A question on nested parallelism

Hello everyone,

I’m a newbie at CUDA programming, but I need use it in a complex project. I really need some help.

My question is if I want to execute a child kernel 256 times concurrently what can I do with Dynamic Parallelism?

I read a blog https://devblogs.nvidia.com/cuda-dynamic-parallelism-api-principles/, and it says:“By default, grids launched within a thread block are executed sequentially: the next grid starts executing only after the previous one has finished. This happens even if grids are launched by different threads within the block.”
So, my idea is setting block size(1,1) and grid size(256,1) for the parent kernel and I can launch the child kernel concurrently with 256 threads in different blocks. Will it be very inefficient? What’s the better solution?

Thank you for your help!

I wouldn’t ordinarily recommend cuda dynamic parallelism to CUDA newbies.

Furthermore, there are a lot of questions already on public forums discussing various aspects of CUDA dynamic parallelism.

It’s impossible to discuss efficiency without knowing the workload and additional details you haven’t provided. The launch sequence does not address efficiency. It’s also not possible to describe the better solution with the problem description you’ve given so far (“a complex project”).

As Robert Crovella says, CUDA dynamic parallelism is an advanced topic not really suitable for self-proclaimed newbies.

Keep in mind that it has been found again and again that launching kernels from device code is not any more efficient than launching them from the host, i.e. both incur the same overhead. The only problems I am personally aware of that benefit from dynamic parallelism are those that required local flexibility based on data encountered at run-time, e.g. local re-meshing with a finer mesh to preserve accuracy when particular events happen or sudden changes to functional properties are encountered.

Exemplary real-life example presented on the NVIDIA developer blog: https://devblogs.nvidia.com/a-cuda-dynamic-parallelism-case-study-panda/

Sorry, it’s my first time to ask a question in this forum. Let me be more specific.

I have a data matrix which size is (512,1024) . I need do an operation on every row pair, and I want this operation to be executed 256 times concurrently to save time. This operation contains calculating FFT(or convolution), getting the index of maximum value in the FFT result and shift the data in its original location.(Actually, this process is called range alignment in Inverse Synthetic Aperture Radar imaging).

As I mentioned before, my idea is setting block size(1,1) and grid size(256,1) for the parent kernel and I can launch the child kernel ,which is used to complete the operation, concurrently with 256 threads in different blocks.

It’s difficult for me to design a right and efficient parallel program. Could you give me some advice?
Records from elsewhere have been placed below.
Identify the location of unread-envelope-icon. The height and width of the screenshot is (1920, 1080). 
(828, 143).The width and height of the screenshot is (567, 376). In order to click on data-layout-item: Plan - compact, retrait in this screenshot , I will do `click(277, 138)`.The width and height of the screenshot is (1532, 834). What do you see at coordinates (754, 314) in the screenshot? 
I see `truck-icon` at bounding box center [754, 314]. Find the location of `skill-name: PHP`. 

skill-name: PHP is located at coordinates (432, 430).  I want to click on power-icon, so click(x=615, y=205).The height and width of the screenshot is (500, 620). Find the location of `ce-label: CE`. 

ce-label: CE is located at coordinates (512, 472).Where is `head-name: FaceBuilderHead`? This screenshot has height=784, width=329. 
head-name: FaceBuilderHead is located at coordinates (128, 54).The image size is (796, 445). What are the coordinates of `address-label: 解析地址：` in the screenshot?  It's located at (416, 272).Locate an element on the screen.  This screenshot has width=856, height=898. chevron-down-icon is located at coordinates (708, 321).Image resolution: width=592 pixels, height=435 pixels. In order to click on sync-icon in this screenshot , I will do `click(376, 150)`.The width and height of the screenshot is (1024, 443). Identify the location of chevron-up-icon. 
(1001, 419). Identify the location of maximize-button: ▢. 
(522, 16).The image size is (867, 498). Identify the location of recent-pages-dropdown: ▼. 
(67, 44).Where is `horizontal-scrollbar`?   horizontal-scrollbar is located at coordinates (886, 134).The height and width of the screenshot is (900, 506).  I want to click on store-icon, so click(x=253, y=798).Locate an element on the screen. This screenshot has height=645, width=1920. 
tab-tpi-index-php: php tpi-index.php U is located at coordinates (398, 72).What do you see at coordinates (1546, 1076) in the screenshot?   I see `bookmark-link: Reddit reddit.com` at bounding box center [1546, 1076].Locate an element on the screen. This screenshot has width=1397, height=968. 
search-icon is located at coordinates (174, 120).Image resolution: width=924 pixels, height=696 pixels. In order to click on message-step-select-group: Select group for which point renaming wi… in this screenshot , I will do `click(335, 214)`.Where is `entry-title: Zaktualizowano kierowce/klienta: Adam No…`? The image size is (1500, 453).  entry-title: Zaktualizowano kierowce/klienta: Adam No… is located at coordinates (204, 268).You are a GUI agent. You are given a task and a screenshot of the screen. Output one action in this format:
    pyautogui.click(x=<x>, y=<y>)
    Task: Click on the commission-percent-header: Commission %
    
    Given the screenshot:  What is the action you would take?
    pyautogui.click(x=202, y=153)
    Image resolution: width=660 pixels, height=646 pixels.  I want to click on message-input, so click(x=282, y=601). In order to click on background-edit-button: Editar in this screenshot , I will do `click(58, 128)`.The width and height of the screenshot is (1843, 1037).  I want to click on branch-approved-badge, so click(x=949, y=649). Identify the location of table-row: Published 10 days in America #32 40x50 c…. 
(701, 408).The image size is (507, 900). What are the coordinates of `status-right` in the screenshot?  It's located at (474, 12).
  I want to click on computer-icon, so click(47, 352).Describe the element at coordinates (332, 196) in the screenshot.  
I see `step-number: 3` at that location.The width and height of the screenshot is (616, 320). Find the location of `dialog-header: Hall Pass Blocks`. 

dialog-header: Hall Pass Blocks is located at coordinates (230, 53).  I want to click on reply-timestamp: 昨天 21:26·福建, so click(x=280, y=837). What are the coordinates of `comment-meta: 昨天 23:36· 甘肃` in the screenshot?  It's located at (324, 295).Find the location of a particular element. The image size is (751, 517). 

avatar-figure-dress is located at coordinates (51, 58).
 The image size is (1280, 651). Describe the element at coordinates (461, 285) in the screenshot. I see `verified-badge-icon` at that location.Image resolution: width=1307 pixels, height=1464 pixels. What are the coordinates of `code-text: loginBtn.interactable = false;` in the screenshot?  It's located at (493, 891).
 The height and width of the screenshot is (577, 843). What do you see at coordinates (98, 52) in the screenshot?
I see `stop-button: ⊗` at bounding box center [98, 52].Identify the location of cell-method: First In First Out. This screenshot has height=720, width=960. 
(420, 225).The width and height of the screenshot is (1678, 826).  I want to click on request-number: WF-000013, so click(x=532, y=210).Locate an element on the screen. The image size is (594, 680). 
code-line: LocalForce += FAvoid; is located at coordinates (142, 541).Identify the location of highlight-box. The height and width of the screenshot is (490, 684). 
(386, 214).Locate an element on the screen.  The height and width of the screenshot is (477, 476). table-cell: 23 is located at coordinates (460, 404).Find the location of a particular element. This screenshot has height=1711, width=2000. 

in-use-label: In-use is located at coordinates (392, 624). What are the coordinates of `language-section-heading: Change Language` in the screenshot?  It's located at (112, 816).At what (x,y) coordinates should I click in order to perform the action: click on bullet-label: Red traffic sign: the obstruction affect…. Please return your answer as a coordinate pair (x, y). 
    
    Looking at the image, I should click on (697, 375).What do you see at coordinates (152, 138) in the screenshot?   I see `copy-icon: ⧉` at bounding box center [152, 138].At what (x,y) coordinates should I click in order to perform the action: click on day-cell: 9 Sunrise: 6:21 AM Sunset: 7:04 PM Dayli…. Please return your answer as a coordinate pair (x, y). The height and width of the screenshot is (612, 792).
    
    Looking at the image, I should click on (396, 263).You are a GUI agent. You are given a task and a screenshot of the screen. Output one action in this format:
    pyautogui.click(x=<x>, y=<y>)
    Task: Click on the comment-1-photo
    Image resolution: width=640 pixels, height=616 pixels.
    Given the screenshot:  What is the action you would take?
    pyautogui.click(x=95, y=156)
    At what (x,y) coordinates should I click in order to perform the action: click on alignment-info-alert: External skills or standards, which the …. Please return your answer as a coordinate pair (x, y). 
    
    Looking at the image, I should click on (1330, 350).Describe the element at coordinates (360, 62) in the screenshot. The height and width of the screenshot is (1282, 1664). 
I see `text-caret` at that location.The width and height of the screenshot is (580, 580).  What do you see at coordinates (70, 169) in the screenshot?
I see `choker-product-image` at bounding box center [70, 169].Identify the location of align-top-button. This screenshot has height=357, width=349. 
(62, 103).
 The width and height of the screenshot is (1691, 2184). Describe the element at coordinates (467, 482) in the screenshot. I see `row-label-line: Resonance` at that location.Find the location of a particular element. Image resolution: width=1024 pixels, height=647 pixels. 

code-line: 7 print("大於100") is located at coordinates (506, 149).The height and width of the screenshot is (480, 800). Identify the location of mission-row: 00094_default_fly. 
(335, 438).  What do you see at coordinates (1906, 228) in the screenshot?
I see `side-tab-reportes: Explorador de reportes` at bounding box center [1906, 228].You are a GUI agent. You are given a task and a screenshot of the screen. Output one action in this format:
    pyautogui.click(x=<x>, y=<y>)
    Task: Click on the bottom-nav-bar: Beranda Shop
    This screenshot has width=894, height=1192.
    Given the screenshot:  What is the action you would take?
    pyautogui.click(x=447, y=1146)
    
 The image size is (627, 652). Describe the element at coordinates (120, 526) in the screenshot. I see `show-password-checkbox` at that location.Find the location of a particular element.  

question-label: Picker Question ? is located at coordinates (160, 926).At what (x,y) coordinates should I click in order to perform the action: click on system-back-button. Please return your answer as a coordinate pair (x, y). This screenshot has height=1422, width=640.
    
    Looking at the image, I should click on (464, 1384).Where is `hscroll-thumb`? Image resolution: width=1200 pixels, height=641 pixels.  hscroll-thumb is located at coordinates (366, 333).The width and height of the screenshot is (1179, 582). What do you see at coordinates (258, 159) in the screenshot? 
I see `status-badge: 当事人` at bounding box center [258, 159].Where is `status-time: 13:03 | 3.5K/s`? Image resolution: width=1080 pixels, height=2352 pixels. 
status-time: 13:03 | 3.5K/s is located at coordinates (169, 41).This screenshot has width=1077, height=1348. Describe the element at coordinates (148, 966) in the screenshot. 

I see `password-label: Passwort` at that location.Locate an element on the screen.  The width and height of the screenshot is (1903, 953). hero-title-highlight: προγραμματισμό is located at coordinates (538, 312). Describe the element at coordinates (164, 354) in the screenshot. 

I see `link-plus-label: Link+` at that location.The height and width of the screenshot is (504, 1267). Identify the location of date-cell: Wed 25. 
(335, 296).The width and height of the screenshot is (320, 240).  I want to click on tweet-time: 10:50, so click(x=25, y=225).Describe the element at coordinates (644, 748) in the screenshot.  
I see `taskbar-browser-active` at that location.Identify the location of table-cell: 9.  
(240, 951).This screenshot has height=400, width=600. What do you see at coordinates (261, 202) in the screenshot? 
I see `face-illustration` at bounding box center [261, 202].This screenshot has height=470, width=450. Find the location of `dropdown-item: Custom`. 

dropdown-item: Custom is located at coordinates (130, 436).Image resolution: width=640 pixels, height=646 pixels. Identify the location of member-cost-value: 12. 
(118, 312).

I’m not native English speaker, so I don’t know if you can understand me clearly.


It’s difficult for me too. Based on what you’ve said so far, I wouldn’t start my design approach with CDP (CUDA Dynamic Parallelism).

  1. Because its hard for me to write efficient parallel programs, I like to use well-engineered libraries whereever possible. FFTs are a good example. I don’t want to write my own FFT. And if you launch a child kernel from a parent kernel, the only way you will get an FFT done in that child kernel that I know of is to write your own. On the other hand, if I just use the CUFFT library to perform the FFT, I can get all 256 FFTs done in a single CUFFT library call.

  2. Getting the index of the maximum value (I think that goes by the name argmax) is also commonly available in libraries, and I would consider using a library like thrust to do that. It is a parallel reduction operation.

  3. The final shift/movement of data might be something that I would write a CUDA kernel for.

Each of the operations above 1,2,3 would operate on your entire data set in a single call. (So, a total of 3 calls.) This should allow you to create sufficient exposed parallelism to saturate the machine, which is one of the top 2 performance priorities of any CUDA programmer. For a large data set, the overhead of breaking this into 3 operations/calls should not be significant compared to the processing time.

Generally speaking, taking an operation that works on 512,000 data points, and breaking it into 256 kernel calls that each operate on 2048 data points, is not more efficient in CUDA. It is less efficient.

Robert, thanks for your help! I think I need to reconsider this problem.